Kasdorf’s lyrical poems, steeped in her family’s Mennonite background, explore faith, social justice, and cultural inheritance. In an interview with Melissa Beattie-Moss, Kasdorf described how motherhood has affected the concerns of her poetry, noting, “You’re both incredibly drawn to the small and the domestic, and you’re also suddenly very sensitive to matters of the world. Your attention is pulled urgently in two directions.”

Kasdorf’s poetry collections include Eve’s Striptease (1998); Sleeping Preacher (1992), which won the Agnes Lynch Starrett Poetry Prize and the Great Lakes Colleges Association Award for New Writing; and Poetry in America (2011). She is also the author of the essay collection The Body and the Book: Writing from a Mennonite Life (2001) and the biography Fixing Tradition: Joseph W. Yoder, Amish American (2002).

The poetry editor for Christianity and Literature, Kasdorf also co-edited, with Michael Tyrell, Broken Land: Poems of Brooklyn (2007). With Joshua R. Brown, she edited a restored edition of J.W. Yoder’s Rosanna of the Amish (2008). Kasdorf has received a Pushcart Prize as well as grants and fellowships from the Pennsylvania Arts Council and the Fetzer Institute. Her poems have often been featured on Garrison Keillor’s National Public Radio program The Writer’s Almanac.

She has taught at Pennsylvania State University, the University of Pittsburgh, and New York University, and lives in Pennsylvania.

The music of Bruce Trinkley  has been performed in the United States, Europe, Australia, South America and China. He has composed incidental music, songs and choruses for theatre and dance productions and has written extensively for choral ensembles, including more than 200 arrangements of folk songs, spirituals and popular songs for various ensembles. In 1976 he collaborated on The Wagon Train Show, which played more than 2000 performances during the Bicentennial. Santa Rosalia, a cantata inspired by paintings of Fernando Botero, was filmed for PBS. Mountain Laurels, a choral symphony using texts by Pennsylvania poets, was written to celebrate the centenary of State College, Pennsylvania, in 1996. Cold Mountain, a piano trio, was commissioned by the Castalia Trio for their concert tour of China in May 1998. His opera Eve’s Odds won the National Opera Association’s 1999 Chamber Opera Competition. Cleo, a comic opera about the making of the movie epic Cleopatra, won the competition in 2001.

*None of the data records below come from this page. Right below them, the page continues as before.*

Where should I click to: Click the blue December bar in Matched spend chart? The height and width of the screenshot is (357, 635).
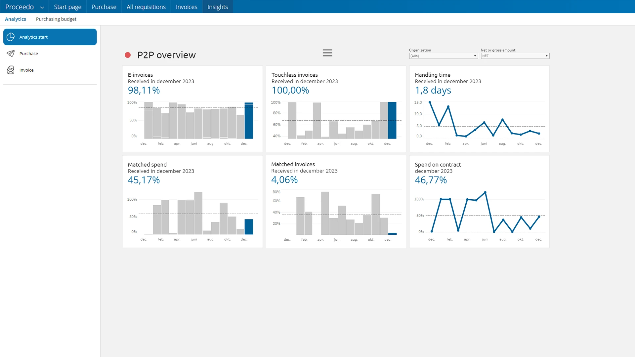point(249,227)
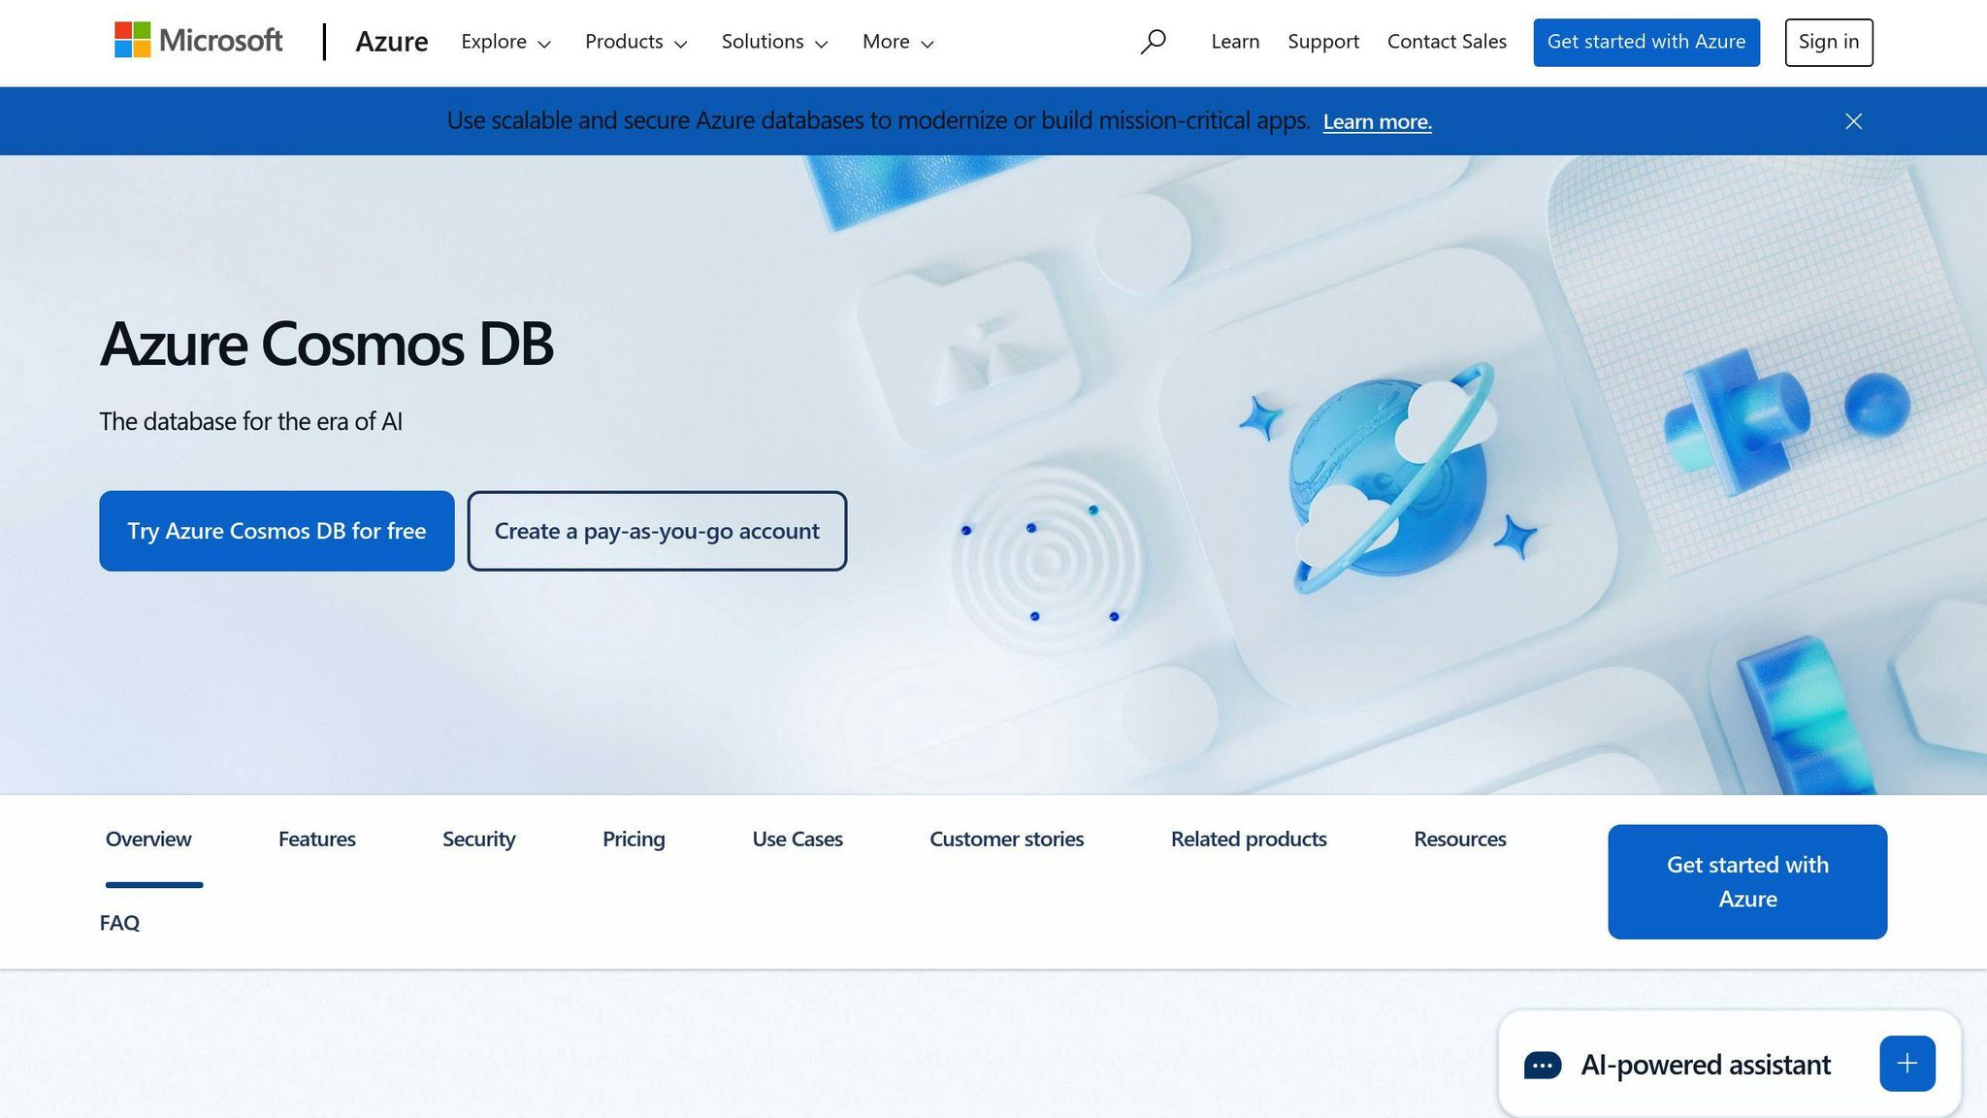The image size is (1987, 1118).
Task: Click the AI-powered assistant chat icon
Action: point(1544,1064)
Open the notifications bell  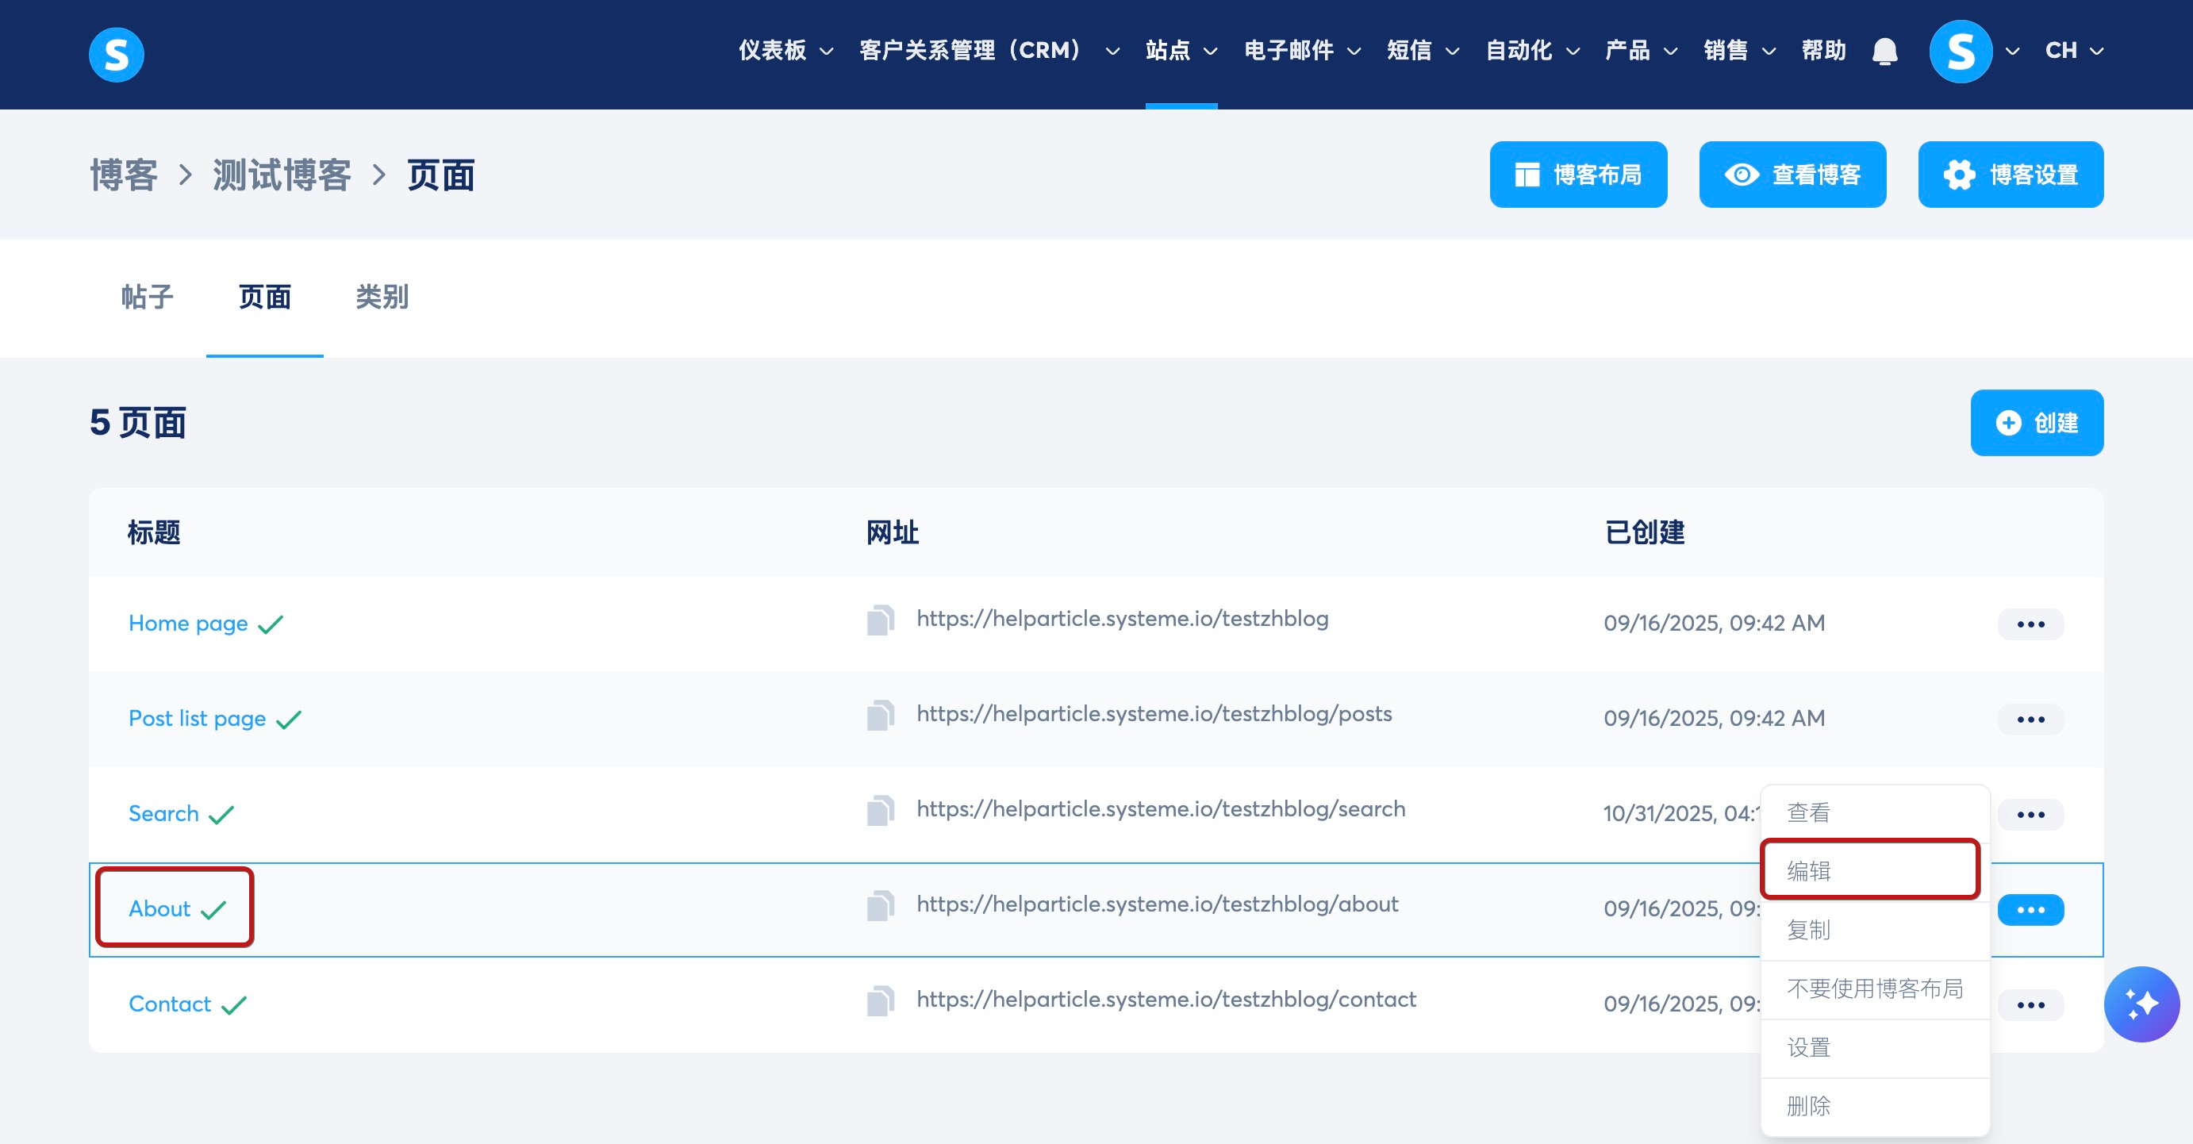pyautogui.click(x=1885, y=51)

Recent works include The Last Voyage of Captain Meriwether Lewis, a cantata for men’s voices; One Life: The Rachel Carson Project, a multi-media work for women’s chorus, soloists, and instrumental ensemble; and York: the Voice of Freedom, a music drama about the life of the only African American on the Lewis and Clark Expedition. His operas for young people include The Prairie Dog That Met the President and Chicken Little.

He has had composer residencies at Dorland Mountain Arts Colony, Virginia Center for the Creative Arts, Helene Wurlitzer Foundation, the Hambidge Center, the Ucross Foundation, and the Patrick Allan-Fraser Trust in Scotland. His works are published by Alliance, Alfred Music, Oxford University Press, Augsburg Fortress, Lawson-Gould, GIA, Hinshaw, Hal Leonard and Yelton Rhodes.

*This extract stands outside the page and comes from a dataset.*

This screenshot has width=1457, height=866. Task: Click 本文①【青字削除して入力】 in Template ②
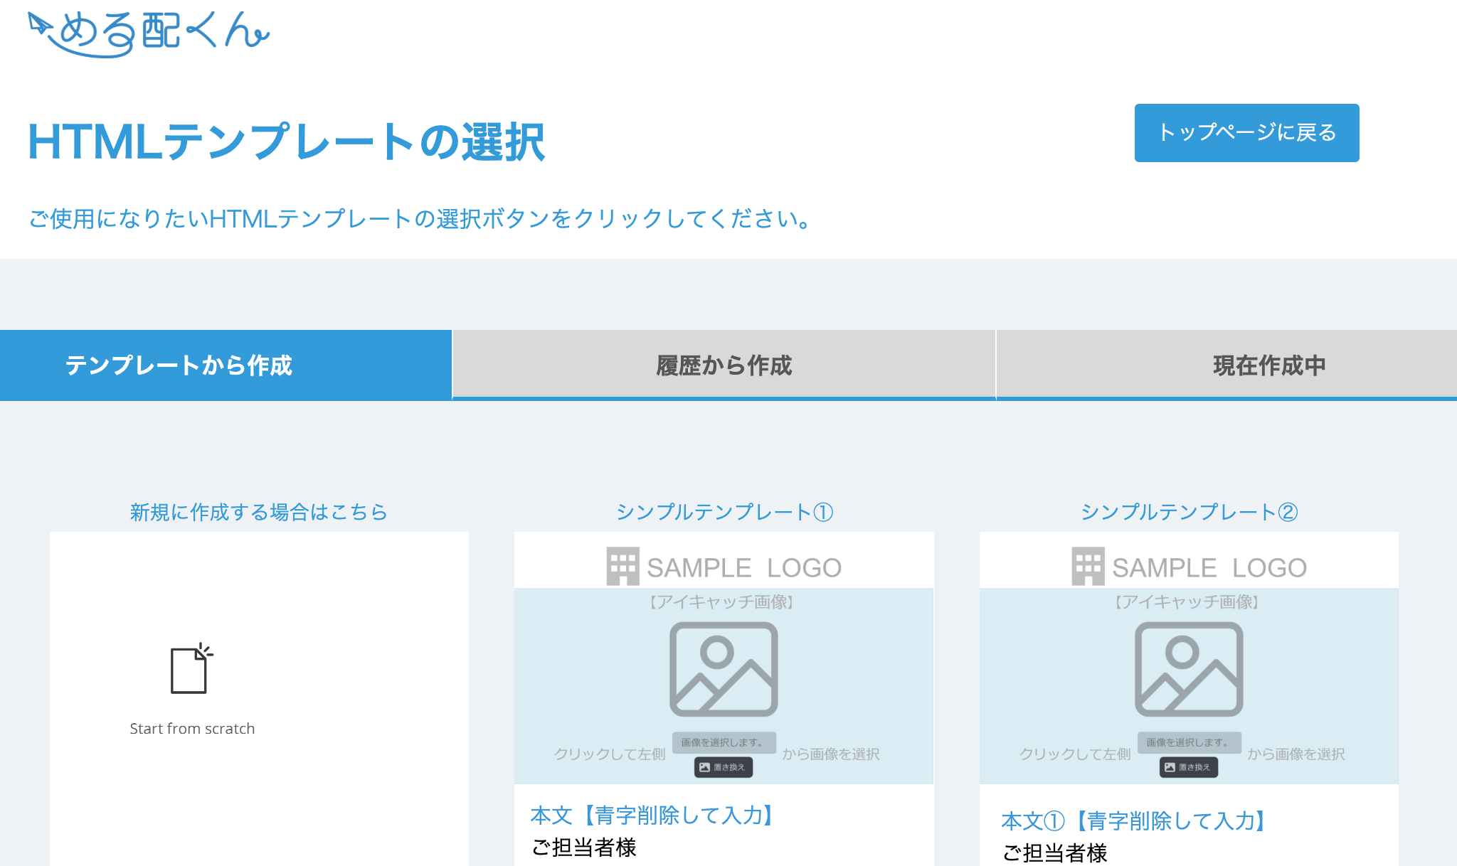1133,821
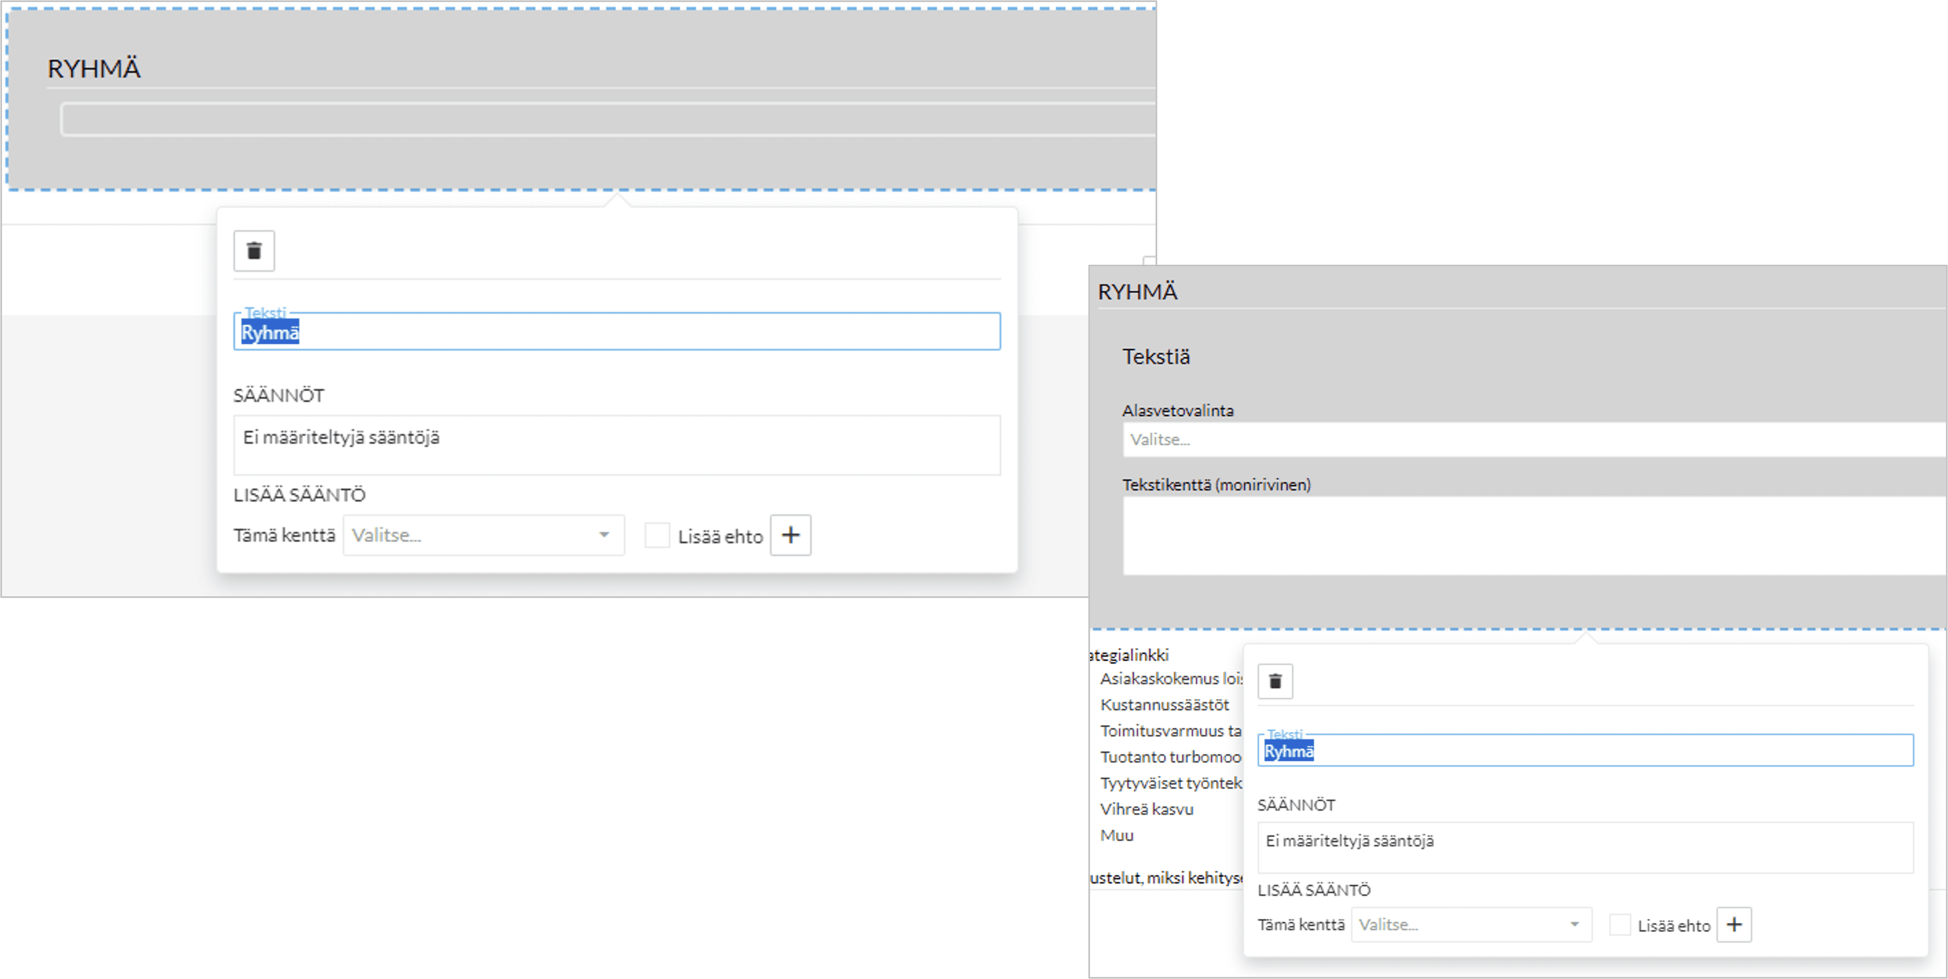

Scott Hochstetler, DMA, is professor of music at Goshen College, where he teaches in the choral, vocal, opera, and musical theater programs. Dr. Hochstetler is a diverse conductor, having successfully led church, school, college, and community ensembles, and worked with singers from novice to professional. Hochstetler also directs St. Joseph Valley Camerata, a regional professional choir. Under his direction, the Goshen College Men’s Chorus performed to acclaim at the ACDA regional convention in March 2012. Hochstetler regularly clinics choirs and has led groups on tours throughout the USA and Canada. Hochstetler conducted over 450 singers in the 2016 Mennonite Secondary Council National Choral Festival. With graduate degrees from the University of Michigan and Michigan State University, Dr. Hochstetler has studied conducting with David Rayl, Sandra Snow, Jonathan Reed, Jerry Blackstone, Theodore Morrison and Kenneth Kiesler.